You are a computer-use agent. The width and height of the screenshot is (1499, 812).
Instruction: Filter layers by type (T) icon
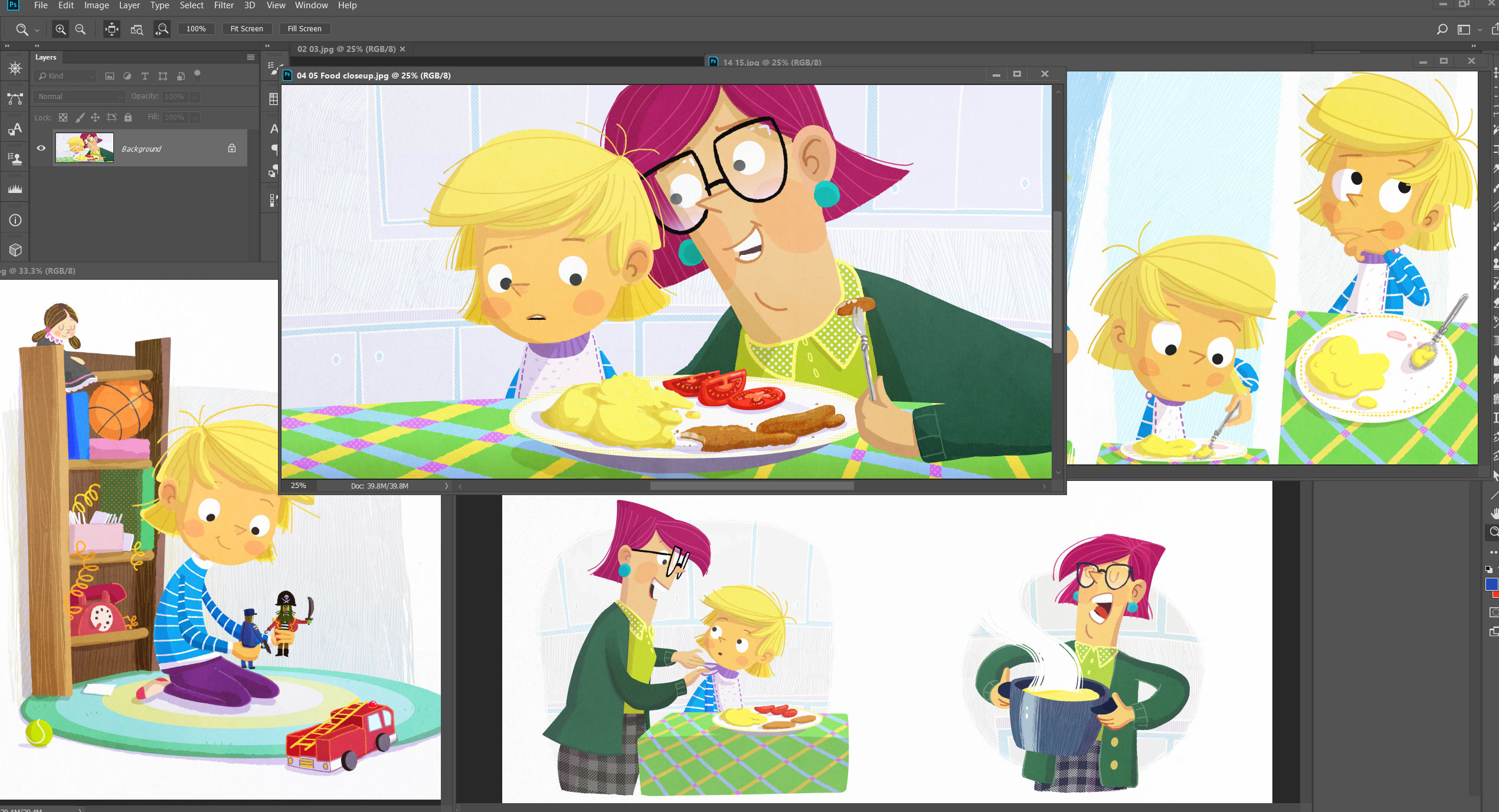tap(145, 76)
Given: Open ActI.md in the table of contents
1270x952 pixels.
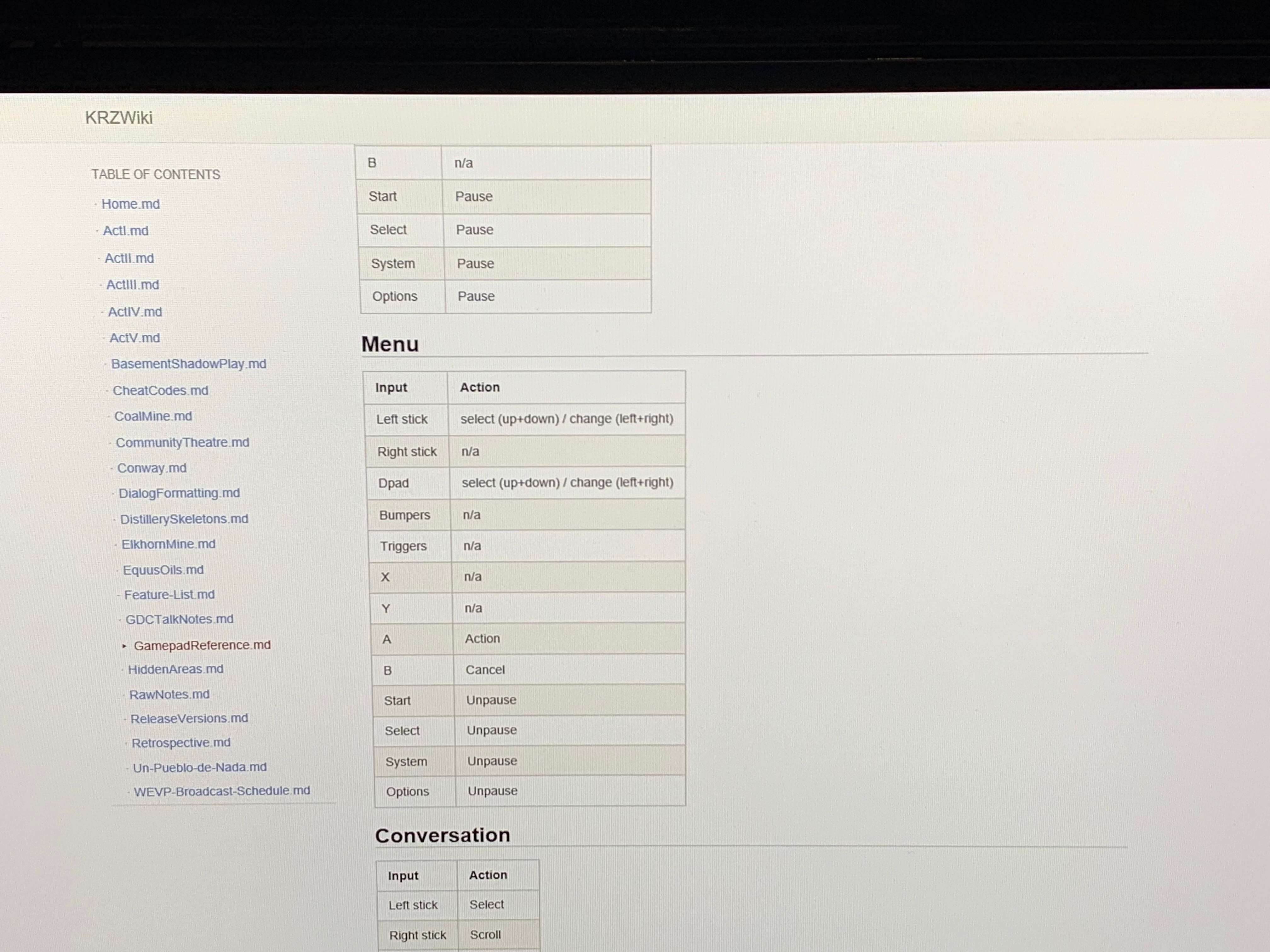Looking at the screenshot, I should [x=125, y=231].
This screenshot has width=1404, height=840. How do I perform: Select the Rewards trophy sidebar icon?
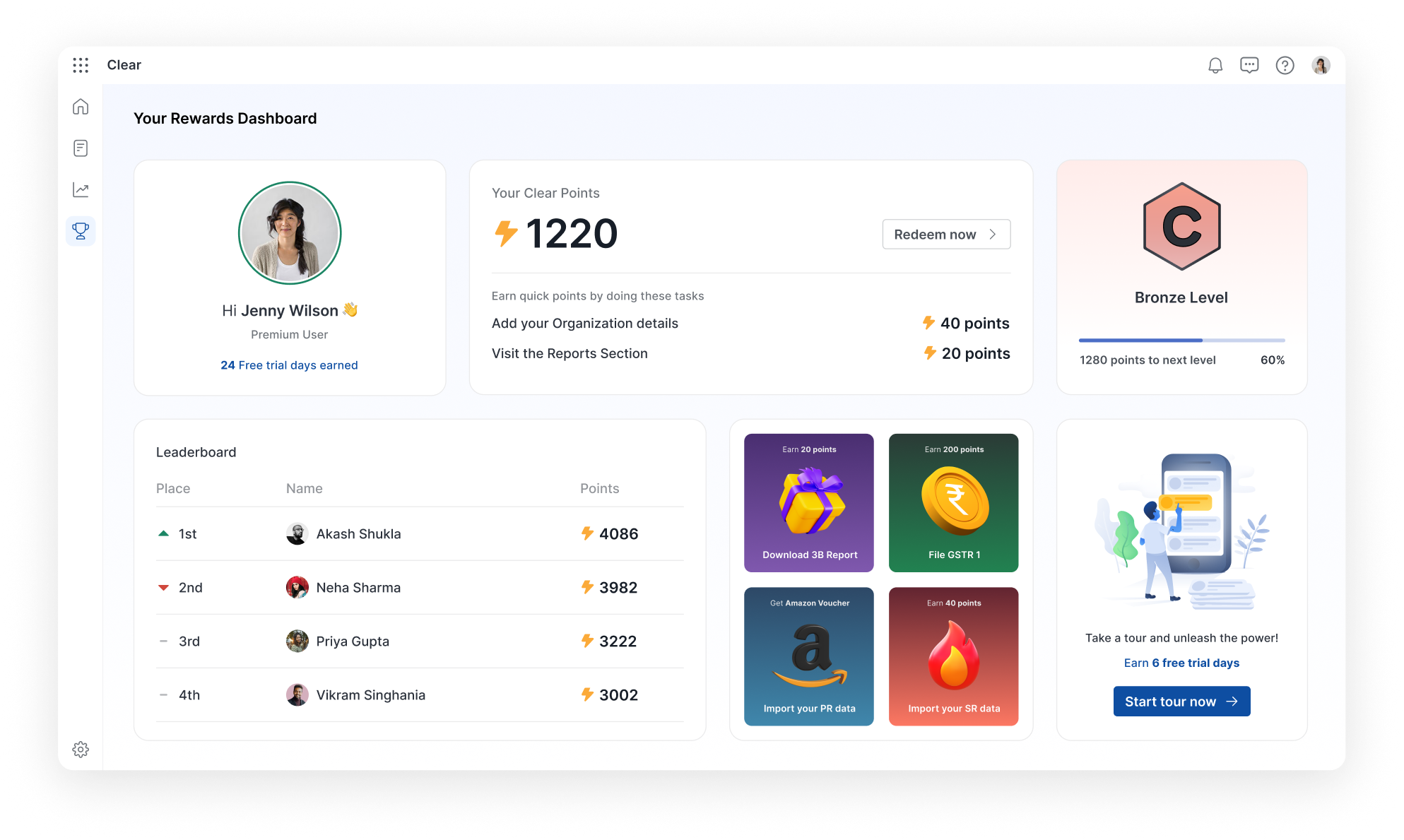coord(81,231)
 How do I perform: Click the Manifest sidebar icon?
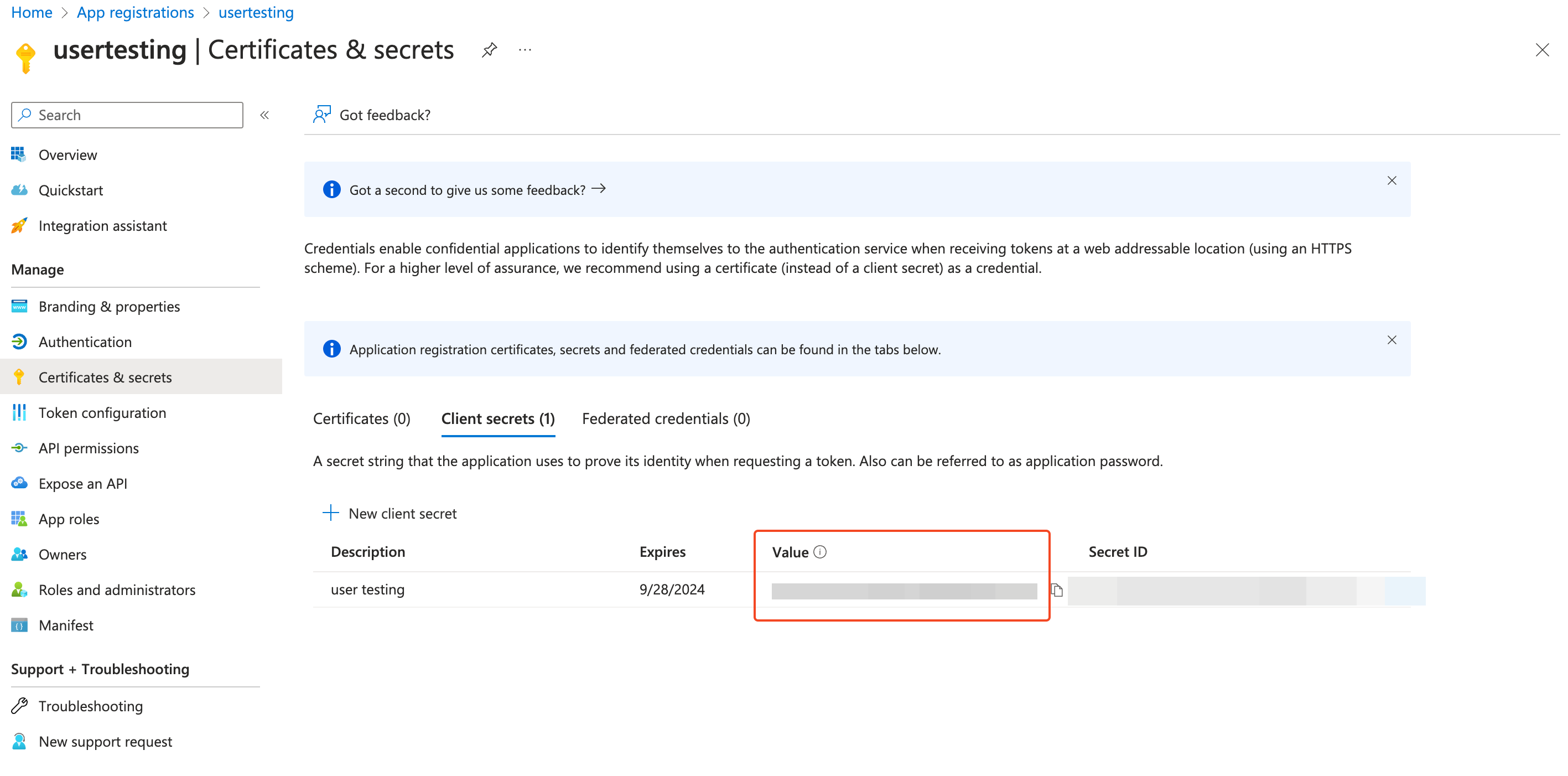click(19, 625)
○ ○ ○ ○
Task objective ▸
Your answer should set down the listing verbatim and leave out its images.

Answer space ▸
You are a computer-use agent. The width and height of the screenshot is (1499, 812).
Instruction: Filter layers by type (T) icon
tap(145, 76)
Given: Open ActI.md in the table of contents
1270x952 pixels.
Looking at the screenshot, I should [x=125, y=231].
This screenshot has width=1404, height=840. How do I perform: Select the Rewards trophy sidebar icon?
coord(81,231)
 How do I perform: Click the Manifest sidebar icon?
click(19, 625)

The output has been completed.